=== Record excerpts ===
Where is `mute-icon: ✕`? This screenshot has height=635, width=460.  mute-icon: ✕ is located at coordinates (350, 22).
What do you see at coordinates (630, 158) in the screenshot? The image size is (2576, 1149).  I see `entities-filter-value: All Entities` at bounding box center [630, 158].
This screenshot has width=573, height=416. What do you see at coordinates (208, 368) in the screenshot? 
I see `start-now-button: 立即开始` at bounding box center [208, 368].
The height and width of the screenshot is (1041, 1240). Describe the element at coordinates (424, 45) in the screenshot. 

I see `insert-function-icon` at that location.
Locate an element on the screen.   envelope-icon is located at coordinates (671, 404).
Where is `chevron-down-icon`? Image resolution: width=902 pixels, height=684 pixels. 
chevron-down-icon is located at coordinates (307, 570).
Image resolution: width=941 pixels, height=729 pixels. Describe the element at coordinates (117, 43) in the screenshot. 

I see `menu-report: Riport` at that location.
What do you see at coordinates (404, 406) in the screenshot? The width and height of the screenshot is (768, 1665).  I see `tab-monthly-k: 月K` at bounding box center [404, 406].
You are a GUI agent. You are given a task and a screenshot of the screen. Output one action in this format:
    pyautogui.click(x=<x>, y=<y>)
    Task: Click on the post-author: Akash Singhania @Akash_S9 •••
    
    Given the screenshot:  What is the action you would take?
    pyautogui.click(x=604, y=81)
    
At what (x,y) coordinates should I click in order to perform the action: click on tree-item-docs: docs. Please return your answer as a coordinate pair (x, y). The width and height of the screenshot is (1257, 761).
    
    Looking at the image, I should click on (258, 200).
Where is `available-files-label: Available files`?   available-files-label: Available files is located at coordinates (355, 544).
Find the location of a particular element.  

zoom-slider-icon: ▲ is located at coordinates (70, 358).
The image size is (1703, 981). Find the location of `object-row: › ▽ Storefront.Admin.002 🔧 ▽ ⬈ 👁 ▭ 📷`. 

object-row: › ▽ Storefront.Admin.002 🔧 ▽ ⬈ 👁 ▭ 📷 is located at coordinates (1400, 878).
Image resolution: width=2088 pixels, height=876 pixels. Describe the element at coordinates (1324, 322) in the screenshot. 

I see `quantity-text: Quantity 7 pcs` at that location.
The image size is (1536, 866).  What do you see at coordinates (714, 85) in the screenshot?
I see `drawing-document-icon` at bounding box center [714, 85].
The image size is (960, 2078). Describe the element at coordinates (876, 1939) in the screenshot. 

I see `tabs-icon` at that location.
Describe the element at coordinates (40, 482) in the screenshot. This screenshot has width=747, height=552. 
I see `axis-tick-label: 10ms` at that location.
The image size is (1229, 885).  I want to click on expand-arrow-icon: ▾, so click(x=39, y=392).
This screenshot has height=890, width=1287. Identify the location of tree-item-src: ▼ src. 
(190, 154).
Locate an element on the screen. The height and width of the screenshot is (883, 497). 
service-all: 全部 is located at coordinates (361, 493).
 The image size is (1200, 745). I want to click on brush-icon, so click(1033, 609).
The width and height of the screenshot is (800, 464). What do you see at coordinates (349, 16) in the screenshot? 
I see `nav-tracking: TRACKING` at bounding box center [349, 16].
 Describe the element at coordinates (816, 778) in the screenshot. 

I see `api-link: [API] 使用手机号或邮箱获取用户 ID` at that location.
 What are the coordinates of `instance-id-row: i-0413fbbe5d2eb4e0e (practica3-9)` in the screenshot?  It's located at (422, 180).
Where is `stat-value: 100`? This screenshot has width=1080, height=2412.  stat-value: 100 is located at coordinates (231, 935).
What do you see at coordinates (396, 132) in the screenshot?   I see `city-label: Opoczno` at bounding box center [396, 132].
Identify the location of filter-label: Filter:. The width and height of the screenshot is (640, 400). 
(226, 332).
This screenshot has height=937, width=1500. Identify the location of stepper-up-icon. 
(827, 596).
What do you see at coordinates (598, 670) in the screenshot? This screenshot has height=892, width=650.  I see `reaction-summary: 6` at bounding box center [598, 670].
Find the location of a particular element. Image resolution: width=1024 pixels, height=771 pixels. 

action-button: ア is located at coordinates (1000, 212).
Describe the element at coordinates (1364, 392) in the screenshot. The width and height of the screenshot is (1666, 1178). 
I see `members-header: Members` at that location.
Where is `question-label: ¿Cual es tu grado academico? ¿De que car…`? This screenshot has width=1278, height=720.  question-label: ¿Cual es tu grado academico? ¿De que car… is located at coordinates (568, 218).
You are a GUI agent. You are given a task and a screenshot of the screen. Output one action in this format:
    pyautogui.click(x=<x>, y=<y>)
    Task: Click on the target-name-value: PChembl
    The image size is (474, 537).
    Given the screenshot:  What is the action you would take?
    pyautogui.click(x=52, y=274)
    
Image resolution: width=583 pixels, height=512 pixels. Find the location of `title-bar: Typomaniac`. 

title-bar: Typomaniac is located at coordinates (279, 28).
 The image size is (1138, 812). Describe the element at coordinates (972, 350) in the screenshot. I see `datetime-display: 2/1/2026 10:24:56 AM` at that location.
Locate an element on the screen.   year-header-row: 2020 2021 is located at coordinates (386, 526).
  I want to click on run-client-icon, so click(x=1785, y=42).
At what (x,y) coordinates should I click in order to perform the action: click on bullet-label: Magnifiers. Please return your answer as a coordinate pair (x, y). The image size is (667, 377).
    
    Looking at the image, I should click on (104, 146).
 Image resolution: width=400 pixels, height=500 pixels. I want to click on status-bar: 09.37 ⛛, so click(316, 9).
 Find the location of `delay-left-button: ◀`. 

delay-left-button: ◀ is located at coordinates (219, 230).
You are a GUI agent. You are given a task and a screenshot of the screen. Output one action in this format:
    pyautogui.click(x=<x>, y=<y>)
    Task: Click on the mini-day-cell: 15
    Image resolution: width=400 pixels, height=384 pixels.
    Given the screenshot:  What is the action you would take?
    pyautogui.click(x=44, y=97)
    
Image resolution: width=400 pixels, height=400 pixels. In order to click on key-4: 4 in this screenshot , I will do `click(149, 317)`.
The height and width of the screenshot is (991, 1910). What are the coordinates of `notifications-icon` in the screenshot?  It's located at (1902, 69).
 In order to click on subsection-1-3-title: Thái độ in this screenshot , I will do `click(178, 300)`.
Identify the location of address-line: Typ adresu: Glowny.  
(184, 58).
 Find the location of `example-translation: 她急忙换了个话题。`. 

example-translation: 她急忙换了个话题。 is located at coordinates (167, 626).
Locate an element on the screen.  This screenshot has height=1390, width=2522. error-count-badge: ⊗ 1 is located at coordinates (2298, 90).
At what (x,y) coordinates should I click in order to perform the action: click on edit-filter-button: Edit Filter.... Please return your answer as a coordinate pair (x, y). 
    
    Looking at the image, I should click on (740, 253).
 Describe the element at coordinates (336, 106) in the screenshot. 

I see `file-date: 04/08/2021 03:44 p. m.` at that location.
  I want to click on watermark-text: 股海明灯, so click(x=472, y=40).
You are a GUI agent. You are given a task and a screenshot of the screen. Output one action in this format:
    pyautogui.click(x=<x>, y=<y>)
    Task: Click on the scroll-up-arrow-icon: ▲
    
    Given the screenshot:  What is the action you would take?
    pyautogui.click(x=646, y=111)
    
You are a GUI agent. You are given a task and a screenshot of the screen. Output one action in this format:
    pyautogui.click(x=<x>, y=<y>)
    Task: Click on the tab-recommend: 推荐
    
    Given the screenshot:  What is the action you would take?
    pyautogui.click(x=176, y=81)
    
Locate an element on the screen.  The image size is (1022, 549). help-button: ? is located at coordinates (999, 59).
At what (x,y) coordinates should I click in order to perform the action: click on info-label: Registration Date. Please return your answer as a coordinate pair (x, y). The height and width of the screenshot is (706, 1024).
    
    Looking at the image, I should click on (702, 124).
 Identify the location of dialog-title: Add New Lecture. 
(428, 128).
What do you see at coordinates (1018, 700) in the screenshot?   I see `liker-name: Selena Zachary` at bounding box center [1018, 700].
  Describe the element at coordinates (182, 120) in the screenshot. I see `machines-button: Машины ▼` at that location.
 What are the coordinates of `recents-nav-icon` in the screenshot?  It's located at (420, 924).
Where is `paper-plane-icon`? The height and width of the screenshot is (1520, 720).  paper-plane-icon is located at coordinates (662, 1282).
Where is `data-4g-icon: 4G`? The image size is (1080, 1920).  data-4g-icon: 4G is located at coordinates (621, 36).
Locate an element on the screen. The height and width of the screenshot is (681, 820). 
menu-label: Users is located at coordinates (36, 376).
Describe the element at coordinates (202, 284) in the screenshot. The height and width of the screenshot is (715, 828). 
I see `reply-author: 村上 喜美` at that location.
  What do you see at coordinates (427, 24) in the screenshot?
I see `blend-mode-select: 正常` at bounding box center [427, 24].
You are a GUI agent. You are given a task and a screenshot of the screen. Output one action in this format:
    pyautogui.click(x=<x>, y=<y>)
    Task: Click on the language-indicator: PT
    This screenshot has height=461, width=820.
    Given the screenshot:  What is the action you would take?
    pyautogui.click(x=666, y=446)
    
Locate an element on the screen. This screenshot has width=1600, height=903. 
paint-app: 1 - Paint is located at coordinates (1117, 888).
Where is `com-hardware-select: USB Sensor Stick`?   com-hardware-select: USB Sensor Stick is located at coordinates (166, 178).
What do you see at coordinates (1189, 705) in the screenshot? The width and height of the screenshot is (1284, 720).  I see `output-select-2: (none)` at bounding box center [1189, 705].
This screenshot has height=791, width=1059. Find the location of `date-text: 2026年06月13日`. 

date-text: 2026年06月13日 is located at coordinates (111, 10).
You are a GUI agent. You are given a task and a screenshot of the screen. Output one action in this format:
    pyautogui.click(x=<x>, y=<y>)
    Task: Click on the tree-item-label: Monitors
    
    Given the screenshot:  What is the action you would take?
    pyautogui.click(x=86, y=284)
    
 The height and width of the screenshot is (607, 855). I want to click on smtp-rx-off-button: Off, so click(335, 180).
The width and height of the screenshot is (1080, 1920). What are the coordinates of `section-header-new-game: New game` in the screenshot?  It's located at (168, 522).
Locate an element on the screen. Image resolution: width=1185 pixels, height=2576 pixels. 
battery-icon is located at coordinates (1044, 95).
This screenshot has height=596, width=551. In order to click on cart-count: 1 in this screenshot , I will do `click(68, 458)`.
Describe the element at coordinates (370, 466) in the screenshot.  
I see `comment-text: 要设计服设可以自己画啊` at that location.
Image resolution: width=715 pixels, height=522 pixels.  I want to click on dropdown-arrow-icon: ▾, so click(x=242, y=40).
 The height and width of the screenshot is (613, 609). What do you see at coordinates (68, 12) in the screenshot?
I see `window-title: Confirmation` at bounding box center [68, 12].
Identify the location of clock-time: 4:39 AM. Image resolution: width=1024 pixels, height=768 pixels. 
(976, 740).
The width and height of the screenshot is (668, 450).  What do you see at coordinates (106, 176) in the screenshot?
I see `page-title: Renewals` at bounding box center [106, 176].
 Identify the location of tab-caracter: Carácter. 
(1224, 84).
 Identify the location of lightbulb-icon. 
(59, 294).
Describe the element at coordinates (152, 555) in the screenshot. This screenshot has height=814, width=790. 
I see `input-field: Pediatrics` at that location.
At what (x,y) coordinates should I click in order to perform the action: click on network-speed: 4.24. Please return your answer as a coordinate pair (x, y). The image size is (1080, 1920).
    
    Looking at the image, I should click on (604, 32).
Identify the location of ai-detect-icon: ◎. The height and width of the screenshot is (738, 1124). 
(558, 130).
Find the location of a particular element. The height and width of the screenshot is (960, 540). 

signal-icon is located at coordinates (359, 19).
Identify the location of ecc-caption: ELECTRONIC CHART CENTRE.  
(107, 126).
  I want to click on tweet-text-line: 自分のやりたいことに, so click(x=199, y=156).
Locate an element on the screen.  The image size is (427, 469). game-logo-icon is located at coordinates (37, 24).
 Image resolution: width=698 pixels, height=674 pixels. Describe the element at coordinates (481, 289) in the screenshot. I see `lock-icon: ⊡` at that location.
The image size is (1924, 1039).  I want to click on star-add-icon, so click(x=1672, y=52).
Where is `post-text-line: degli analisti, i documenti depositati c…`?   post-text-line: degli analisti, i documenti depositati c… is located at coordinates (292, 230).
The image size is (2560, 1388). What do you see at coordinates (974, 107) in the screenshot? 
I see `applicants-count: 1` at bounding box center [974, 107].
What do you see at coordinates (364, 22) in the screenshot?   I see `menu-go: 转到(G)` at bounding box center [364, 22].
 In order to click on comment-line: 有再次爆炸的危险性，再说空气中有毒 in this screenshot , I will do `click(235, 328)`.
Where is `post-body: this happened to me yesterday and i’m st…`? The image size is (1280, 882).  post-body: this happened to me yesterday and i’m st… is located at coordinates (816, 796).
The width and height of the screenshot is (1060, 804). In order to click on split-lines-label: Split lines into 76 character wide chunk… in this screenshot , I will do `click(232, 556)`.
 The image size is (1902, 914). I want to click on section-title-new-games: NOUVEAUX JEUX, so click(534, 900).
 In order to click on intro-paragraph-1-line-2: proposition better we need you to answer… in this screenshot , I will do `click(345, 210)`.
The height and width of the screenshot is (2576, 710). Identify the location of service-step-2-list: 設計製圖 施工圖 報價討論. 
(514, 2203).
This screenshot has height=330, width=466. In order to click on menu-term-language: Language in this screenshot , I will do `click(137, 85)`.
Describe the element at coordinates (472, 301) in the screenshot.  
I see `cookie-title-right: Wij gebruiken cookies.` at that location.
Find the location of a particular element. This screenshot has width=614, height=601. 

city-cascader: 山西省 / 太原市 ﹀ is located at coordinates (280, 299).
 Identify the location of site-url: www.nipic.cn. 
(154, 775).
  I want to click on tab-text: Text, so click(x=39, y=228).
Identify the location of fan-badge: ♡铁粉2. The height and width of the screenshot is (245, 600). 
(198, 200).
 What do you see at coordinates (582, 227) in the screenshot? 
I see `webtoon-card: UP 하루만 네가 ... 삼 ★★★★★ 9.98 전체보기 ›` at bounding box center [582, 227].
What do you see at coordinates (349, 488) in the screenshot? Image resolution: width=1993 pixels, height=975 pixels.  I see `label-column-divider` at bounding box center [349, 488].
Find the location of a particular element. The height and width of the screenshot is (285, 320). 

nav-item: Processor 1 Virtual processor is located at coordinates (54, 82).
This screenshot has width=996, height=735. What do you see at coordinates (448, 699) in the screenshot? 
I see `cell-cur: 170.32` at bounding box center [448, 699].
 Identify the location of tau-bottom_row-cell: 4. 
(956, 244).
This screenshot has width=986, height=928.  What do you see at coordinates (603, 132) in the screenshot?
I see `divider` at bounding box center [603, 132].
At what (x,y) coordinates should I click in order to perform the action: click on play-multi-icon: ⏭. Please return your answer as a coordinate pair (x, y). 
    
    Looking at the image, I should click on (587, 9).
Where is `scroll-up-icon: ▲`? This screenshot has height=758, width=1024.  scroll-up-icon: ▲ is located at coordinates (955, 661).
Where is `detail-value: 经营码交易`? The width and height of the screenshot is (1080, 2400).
===
*Task item:* Convert the lines in the records above, from the line containing "This screenshot has width=996, height=735." through the line containing "(956, 244).", into a numbered list, omitting any blank lines.

*Result of the exercise:*
1. This screenshot has width=996, height=735. What do you see at coordinates (448, 699) in the screenshot? 
2. I see `cell-cur: 170.32` at bounding box center [448, 699].
3.  Identify the location of tau-bottom_row-cell: 4. 
4. (956, 244).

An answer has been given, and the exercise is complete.